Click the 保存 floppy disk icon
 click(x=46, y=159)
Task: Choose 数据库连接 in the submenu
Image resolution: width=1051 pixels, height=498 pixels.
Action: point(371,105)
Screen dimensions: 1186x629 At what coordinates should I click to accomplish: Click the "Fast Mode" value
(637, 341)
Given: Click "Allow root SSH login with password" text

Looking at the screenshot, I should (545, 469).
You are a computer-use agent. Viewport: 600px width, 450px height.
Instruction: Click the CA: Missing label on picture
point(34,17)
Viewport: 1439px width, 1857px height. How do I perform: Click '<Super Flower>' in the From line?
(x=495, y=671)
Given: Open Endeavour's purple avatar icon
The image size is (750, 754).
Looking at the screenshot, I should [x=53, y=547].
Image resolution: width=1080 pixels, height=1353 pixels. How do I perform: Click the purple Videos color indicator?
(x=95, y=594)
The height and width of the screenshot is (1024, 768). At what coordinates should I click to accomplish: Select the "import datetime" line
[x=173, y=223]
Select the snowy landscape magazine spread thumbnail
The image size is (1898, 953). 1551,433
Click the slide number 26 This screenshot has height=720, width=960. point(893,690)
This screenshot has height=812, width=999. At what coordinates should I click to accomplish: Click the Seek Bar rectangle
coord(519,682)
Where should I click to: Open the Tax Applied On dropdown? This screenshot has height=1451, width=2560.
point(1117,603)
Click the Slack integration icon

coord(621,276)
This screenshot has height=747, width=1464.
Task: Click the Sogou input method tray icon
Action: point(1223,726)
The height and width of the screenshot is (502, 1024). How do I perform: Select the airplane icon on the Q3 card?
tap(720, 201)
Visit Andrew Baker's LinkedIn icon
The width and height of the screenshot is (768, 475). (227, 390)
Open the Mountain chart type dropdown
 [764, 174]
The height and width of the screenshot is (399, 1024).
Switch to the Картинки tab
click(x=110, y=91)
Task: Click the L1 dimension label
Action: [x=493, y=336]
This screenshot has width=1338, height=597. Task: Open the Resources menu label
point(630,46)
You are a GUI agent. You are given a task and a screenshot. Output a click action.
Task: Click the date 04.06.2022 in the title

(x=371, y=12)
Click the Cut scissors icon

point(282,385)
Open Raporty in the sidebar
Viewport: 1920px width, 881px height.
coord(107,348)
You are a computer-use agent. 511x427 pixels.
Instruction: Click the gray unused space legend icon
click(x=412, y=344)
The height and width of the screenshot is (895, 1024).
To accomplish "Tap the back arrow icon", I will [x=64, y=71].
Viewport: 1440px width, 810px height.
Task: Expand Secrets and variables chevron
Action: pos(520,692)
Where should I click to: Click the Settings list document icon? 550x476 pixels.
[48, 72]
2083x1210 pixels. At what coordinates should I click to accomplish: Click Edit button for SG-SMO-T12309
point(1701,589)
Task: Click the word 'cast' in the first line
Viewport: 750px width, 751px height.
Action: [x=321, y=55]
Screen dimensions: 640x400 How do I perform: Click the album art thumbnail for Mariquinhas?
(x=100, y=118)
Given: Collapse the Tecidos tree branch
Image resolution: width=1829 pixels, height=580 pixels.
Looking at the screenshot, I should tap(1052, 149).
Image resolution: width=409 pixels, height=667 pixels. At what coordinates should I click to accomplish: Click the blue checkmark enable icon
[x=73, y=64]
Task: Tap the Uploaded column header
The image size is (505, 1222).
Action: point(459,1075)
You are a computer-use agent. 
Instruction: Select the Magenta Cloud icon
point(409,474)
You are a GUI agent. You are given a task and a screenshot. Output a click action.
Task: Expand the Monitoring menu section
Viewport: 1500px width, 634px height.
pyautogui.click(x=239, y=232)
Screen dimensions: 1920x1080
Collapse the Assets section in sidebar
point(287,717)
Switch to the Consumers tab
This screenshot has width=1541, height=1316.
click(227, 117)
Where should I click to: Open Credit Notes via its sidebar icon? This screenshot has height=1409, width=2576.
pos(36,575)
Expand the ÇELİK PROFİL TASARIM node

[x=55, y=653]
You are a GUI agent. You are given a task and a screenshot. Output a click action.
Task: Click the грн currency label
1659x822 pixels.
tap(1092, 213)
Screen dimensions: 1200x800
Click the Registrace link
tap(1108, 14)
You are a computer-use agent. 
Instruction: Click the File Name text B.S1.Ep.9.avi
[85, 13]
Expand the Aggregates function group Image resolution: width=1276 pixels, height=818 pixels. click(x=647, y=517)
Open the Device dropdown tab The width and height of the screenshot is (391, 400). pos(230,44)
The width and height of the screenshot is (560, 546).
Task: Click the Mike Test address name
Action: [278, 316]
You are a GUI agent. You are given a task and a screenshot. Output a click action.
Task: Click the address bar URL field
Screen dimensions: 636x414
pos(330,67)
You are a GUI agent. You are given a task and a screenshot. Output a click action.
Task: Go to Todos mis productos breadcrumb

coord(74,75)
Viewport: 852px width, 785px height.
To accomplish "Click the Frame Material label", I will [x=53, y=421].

§ **Work required**
Which lines of the rows above contain the word "Expand"? Copy each of those lines in full, treating case as significant.

§ **Reply to the exercise**
Task: Expand Secrets and variables chevron
Task: Expand the Monitoring menu section
Expand the ÇELİK PROFİL TASARIM node
Expand the Aggregates function group Image resolution: width=1276 pixels, height=818 pixels. click(x=647, y=517)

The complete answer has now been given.